Here are a few links to news stories from the past couple of years.

An Alarm Is Blaring: Time to Buy (NY Times, May 18,2008) The S&P 500 index is down over 40% since then.

Why you should be buying stocks now (Money Magazine, Dec 3, 2008) S&P 500 down over 10%.

International experts aren’t faring any better – especially Anthony Bolton in England.

Anthony Bolton: Why now’s the time to buy (UK Telegraph, Jun 10, 2008) FTSE 100 down over 30%.

The same basic story was re-run on Oct 6th.  Anthony Bolton: Why now’s the time to buy FTSE 100 is down over 15%.  Hey Anthony – if you keep saying it, eventually you’ll be right.  And most people will forget all times you were wrong!

Back to the US.

Resist the Impulse to Panic Over Finances (NY Times, Mar 22nd, 2008)   S&P 500 down over 40% since then.  Also, I wonder what Mr Tysk is doing these days?  Anyone who actually took his advice has lost 40% of their money.  He said “Small investors always make the worst timing decisions because emotion is involved,” Mr. Tysk said. “This is precisely the wrong time to move to safer options. The stock market has dropped dramatically and now is the time to invest — don’t close the stable door after the horse has left.”

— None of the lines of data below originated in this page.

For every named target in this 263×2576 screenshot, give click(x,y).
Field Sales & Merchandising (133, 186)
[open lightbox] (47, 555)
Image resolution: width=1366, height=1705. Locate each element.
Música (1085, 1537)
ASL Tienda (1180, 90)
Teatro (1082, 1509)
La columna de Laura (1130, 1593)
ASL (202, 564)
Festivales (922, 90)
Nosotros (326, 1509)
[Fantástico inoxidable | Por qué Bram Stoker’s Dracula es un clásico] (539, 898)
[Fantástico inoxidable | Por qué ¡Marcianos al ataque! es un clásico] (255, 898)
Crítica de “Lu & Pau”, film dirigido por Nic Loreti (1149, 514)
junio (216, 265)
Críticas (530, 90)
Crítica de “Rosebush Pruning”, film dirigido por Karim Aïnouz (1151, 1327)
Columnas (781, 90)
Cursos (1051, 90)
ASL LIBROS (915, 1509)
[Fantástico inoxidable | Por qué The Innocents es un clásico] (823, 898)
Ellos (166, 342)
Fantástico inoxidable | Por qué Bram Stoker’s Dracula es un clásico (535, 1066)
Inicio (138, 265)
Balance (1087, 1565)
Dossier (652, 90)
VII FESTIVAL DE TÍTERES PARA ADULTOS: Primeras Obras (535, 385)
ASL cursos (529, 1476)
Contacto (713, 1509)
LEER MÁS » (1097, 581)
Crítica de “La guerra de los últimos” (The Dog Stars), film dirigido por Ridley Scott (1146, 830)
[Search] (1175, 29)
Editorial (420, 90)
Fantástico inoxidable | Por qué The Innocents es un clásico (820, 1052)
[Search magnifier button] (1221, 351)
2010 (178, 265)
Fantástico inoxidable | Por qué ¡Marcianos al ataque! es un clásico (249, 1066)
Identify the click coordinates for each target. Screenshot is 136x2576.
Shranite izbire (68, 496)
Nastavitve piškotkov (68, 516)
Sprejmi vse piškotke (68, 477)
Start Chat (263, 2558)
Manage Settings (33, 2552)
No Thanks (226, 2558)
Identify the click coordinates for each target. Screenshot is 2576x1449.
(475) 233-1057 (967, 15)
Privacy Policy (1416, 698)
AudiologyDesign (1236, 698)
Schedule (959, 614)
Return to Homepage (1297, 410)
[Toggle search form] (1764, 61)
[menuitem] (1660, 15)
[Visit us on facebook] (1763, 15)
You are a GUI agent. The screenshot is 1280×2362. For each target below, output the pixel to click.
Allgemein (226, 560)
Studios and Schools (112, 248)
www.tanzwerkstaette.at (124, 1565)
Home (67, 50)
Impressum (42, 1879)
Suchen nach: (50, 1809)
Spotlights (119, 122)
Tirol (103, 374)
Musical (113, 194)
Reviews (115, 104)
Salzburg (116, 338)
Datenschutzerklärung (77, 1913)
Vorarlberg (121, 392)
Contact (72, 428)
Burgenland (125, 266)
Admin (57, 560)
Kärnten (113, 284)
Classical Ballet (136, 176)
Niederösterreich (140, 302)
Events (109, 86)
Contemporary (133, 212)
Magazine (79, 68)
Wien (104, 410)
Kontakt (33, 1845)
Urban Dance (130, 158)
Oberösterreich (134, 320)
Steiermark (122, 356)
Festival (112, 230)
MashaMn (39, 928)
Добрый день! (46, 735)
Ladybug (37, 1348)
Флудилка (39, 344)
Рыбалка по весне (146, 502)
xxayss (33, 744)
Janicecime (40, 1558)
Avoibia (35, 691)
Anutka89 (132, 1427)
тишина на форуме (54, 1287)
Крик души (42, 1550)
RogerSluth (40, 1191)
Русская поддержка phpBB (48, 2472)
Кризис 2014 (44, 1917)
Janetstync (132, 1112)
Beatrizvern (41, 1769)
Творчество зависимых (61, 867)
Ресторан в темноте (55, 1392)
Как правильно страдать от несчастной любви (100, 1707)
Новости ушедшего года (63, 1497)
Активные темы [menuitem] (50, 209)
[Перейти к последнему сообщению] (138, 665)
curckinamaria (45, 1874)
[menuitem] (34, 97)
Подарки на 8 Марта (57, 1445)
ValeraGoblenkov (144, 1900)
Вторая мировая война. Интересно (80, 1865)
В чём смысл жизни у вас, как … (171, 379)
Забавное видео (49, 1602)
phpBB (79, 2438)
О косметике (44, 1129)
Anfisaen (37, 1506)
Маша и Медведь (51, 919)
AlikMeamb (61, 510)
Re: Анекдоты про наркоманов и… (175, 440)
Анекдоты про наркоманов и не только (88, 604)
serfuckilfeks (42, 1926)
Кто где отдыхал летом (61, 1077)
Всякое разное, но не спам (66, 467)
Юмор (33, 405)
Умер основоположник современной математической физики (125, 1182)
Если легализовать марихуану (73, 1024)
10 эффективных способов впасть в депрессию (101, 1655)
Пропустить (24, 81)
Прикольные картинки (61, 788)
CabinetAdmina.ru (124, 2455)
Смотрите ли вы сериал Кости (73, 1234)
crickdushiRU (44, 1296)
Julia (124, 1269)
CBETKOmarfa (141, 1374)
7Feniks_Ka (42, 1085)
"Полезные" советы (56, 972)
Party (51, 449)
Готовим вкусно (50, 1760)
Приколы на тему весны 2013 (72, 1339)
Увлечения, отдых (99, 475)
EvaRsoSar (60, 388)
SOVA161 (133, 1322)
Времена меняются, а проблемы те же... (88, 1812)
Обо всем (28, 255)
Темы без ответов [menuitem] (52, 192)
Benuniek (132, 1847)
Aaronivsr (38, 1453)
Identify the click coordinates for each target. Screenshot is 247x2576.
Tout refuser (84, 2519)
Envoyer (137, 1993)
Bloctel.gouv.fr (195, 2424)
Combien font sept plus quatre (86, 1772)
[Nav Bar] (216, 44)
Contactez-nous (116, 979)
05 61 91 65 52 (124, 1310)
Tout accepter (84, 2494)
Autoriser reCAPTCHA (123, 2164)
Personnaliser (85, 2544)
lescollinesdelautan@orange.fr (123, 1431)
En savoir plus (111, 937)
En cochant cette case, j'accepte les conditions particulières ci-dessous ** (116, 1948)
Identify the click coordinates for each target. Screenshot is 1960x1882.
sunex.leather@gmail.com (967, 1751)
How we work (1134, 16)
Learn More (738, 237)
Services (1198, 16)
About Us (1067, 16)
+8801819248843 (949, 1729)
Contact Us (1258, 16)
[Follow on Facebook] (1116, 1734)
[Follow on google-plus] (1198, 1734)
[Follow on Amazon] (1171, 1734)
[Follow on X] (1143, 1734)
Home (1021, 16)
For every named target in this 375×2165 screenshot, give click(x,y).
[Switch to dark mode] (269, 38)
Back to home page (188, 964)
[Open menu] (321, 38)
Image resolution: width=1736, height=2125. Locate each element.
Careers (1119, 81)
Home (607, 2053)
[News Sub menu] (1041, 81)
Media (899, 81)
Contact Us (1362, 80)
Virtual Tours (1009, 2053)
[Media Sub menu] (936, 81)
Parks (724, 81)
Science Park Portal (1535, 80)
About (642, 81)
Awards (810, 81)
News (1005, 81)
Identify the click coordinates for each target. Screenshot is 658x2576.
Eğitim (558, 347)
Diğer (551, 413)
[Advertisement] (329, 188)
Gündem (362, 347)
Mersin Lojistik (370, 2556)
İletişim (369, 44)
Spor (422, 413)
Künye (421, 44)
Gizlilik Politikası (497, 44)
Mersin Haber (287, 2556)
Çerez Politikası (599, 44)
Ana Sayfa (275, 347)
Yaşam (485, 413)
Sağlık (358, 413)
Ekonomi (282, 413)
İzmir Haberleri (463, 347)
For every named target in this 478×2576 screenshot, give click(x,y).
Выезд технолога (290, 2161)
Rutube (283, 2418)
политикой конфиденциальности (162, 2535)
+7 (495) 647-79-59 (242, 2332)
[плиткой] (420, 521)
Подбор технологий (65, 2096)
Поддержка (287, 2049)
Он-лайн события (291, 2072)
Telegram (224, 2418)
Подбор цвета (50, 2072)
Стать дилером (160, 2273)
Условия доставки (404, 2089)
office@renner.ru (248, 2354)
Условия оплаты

Just a couple of weeks ago, The NY Times ran a story titled Why Analysts Keep Telling Investors to Buy and there were lots of reasons given.  But basically it boils down to the market goes up long term and you need to be in the market.  That advice is just as wrong  today as it’s been over the past 18 months.

It’s wrong because the market doesn’t always go up, just as people have now realized that housing prices don’t always go up.

I don’t claim to have a crystal ball for stock prices – hell, I bought Nortel 3 years ago at $3 because it was “cheap” and now they’re broke and I lost that money.  But I’m tired of stories saying that “no one predicted this” and “the depth of the financial crisis was missed by everyone” because it’s wrong.

I predicted this back when I first started this blog.  One of my earliest posts was Another Prognosticator Oops! where I gave my opinion on what was going to happen.  That was in January 2008, and I said I think it’s waaay to soon to be looking at this sector.  Personally, I think we’ll see a couple of big bank failures before the financial house of cards has collapsed fully.

We won’t be at the bottom until the losses are all acknowledged and reflected in the balance sheets and earnings.  I’ve lost track of how many times I’ve read where companies are throwing in the kitchen sink in an attempt to get all the bad news out there and move on.  But yet they haven’t.  Losses continue to pile up – in fact, they’re accelerating at this point.

This was the first quarter ever that the S&P 500 had no earnings.  The aggregate losses at this point are over $10/share.  It’s impossible to do a P/E ratio calculation on the S&P 500 because there is no E!

With the benefit of hindsight, it may turn out that right now is an excellent buying opportunity, but I don’t think so.  Based on the predicted earnings for the next 12 months, stocks are still about 40% too high.  The S&P 500 should be about 550 right now in my opinion.  So either earnings have to go up dramatically, or prices need to fall.

What do you think is more likely? 🙂  I don’t see higher earnings forecasts for many companies this year, do you?